Fetal and maternal contributions to risk of pre-eclampsia: population based study.

作者信息

Lie R T, Rasmussen S, Brunborg H, Gjessing H K, Lie-Nielsen E, Irgens L M

机构信息

Division for Medical Statistics, University of Bergen, Armauer Hansen's Building, Haukeland Hospital, 5021 Bergen, Norway.

出版信息

BMJ. 1998 May 2;316(7141):1343-7. doi: 10.1136/bmj.316.7141.1343.

Abstract

OBJECTIVE

To use familial patterns of recurrence of pre-eclampsia to investigate whether paternal genes expressed in the fetus contribute to the mother's risk of pre-eclampsia and whether mother's susceptibility to pre-eclampsia is related to maternal inheritance by mitochondrial DNA.

DESIGN

Linked data on pregnancies of different women who had children with the same father, and subsequently linked data on pregnancies of half sisters who either had same mother and different fathers or had same father and different mothers.

SETTING

Population based data from the Medical Birth Registry of Norway covering all births since 1967 (about 1.7 million) and the Norwegian Central Population Register.

MAIN OUTCOME MEASURES

Relative risk of pre-eclampsia after a previous pre-eclamptic pregnancy in the family.
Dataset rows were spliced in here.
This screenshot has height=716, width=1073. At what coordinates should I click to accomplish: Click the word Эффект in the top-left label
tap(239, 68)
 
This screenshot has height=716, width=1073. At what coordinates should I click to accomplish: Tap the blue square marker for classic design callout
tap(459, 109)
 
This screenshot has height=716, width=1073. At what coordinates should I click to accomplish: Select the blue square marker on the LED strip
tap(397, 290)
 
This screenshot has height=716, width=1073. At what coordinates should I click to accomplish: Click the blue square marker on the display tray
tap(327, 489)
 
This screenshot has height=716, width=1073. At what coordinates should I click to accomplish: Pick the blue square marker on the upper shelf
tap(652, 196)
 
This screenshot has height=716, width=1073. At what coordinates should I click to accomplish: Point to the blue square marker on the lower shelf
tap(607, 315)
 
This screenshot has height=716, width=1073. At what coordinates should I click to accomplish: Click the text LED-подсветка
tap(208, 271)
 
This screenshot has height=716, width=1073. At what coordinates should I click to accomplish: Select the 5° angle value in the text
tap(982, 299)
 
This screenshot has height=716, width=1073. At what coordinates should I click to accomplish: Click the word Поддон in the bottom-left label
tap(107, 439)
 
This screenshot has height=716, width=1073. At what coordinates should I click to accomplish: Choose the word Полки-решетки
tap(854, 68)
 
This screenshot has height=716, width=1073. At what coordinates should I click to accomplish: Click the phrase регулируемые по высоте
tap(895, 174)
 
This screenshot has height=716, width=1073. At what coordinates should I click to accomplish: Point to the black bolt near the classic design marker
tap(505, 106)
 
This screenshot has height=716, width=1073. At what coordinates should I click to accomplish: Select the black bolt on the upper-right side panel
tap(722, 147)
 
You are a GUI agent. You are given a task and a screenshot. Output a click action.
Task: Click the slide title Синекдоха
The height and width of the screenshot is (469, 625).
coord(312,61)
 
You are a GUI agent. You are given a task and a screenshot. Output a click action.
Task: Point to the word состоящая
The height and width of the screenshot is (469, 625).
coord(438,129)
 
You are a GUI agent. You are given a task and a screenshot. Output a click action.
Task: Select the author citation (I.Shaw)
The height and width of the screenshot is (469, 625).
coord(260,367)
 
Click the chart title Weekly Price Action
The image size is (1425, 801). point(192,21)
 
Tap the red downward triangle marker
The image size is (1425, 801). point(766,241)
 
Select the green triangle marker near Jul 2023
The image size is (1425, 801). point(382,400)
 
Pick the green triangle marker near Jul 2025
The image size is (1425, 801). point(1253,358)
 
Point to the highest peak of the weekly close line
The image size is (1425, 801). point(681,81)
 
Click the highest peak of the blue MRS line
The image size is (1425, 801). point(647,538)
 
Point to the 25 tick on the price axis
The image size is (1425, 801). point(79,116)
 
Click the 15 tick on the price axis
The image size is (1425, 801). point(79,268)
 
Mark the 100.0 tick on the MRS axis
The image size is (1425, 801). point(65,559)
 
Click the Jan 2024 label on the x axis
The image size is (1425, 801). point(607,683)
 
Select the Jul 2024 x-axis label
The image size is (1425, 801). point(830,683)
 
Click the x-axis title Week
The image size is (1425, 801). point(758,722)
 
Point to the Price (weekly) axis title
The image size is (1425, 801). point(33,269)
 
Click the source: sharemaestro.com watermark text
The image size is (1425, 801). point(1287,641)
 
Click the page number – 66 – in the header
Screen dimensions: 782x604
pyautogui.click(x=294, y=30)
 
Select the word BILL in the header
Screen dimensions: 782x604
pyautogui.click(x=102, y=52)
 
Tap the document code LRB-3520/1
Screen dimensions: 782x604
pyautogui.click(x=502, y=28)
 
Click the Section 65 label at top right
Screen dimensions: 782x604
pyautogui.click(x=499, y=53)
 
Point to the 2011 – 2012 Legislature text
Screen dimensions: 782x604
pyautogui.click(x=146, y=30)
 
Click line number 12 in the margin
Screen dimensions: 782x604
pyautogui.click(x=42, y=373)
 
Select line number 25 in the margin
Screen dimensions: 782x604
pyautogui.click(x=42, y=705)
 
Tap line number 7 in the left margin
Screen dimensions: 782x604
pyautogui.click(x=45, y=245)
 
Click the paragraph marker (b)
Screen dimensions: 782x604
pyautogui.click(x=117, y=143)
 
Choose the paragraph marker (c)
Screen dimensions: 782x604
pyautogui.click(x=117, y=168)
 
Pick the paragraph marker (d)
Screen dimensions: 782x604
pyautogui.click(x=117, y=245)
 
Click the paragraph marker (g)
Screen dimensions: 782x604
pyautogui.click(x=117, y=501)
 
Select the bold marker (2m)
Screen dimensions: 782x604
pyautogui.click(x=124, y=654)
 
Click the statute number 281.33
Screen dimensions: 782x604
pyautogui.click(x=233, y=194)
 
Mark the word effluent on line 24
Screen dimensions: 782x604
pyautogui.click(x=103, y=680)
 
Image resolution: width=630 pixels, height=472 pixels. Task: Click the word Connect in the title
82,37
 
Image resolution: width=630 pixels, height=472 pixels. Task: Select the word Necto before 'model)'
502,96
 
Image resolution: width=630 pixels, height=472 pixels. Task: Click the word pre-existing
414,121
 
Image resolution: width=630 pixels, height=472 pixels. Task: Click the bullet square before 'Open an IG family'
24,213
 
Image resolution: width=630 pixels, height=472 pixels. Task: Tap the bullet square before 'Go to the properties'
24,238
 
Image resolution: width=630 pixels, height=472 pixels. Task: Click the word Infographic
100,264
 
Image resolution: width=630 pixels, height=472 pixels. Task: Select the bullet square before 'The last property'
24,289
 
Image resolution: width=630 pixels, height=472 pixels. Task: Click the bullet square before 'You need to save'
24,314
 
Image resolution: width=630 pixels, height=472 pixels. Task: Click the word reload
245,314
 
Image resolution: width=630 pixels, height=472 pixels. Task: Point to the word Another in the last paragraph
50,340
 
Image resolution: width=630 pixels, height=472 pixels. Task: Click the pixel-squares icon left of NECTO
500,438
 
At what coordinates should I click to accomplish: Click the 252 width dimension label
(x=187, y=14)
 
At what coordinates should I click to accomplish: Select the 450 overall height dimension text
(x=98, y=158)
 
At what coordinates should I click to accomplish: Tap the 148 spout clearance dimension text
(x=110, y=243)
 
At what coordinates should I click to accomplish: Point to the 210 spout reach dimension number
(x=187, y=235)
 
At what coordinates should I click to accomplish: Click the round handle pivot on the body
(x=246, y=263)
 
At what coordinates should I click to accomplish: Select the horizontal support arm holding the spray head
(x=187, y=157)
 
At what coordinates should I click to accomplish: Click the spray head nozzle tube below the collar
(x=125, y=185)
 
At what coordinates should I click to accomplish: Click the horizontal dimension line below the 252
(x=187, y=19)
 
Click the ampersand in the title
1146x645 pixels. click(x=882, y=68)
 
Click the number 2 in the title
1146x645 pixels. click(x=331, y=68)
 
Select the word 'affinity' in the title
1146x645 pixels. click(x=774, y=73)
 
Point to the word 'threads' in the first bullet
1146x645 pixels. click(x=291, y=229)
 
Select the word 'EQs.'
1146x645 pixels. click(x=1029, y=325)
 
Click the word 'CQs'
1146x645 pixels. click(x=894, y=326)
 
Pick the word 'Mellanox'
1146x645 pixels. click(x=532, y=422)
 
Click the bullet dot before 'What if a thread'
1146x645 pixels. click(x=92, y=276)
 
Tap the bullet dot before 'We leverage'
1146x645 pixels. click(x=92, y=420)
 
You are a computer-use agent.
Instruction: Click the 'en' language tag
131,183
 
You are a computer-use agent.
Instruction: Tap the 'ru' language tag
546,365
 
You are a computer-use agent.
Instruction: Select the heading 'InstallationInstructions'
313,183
Relative risks approximated by odds ratios.

RESULTS

If a woman becomes pregnant by a man who has already fathered a pre-eclamptic pregnancy in a different woman her risk of developing pre-eclampsia is 1.8 (95% confidence interval 1.2 to 2.6). If the woman has a half sister who had pre-eclampsia and with whom she shares the same mother but different fathers the risk of pre-eclampsia is 1.6 (0.9 to 2.6). If the two sisters have the same father but different mothers the risk is 1.8 (1.01 to 2.9).

CONCLUSIONS

Both the mother and the fetus contribute to the risk of pre-eclampsia, the contribution of the fetus being affected by paternal genes. Mitochondrial genes, which are transmitted by mothers, do not seem to contribute to the risk.

摘要

目的

利用子痫前期复发的家族模式,研究胎儿中表达的父系基因是否会增加母亲患子痫前期的风险,以及母亲对子痫前期的易感性是否与线粒体DNA的母系遗传有关。

设计

对与同一父亲育有子女的不同女性的妊娠相关数据进行关联分析,随后对同父异母或同母异父的半姐妹的妊娠相关数据进行关联分析。

研究地点

基于挪威医疗出生登记处自1967年以来所有出生记录(约170万例)的人群数据以及挪威中央人口登记处的数据。

主要观察指标

家族中前次子痫前期妊娠后再次发生子痫前期的相对风险。相对风险以比值比近似。

结果

如果一名女性与一名曾使另一名女性发生子痫前期妊娠的男性怀孕,她患子痫前期的风险为1.8(95%置信区间1.2至2.6)。如果该女性有一个患子痫前期的半姐妹,且她们有相同的母亲但不同的父亲,那么她患子痫前期的风险为1.6(0.9至2.6)。如果两姐妹有相同的父亲但不同的母亲,风险为1.8(1.01至2.9)。

结论

母亲和胎儿均会增加子痫前期风险,胎儿的影响受父系基因作用。由母亲遗传的线粒体基因似乎与该风险无关。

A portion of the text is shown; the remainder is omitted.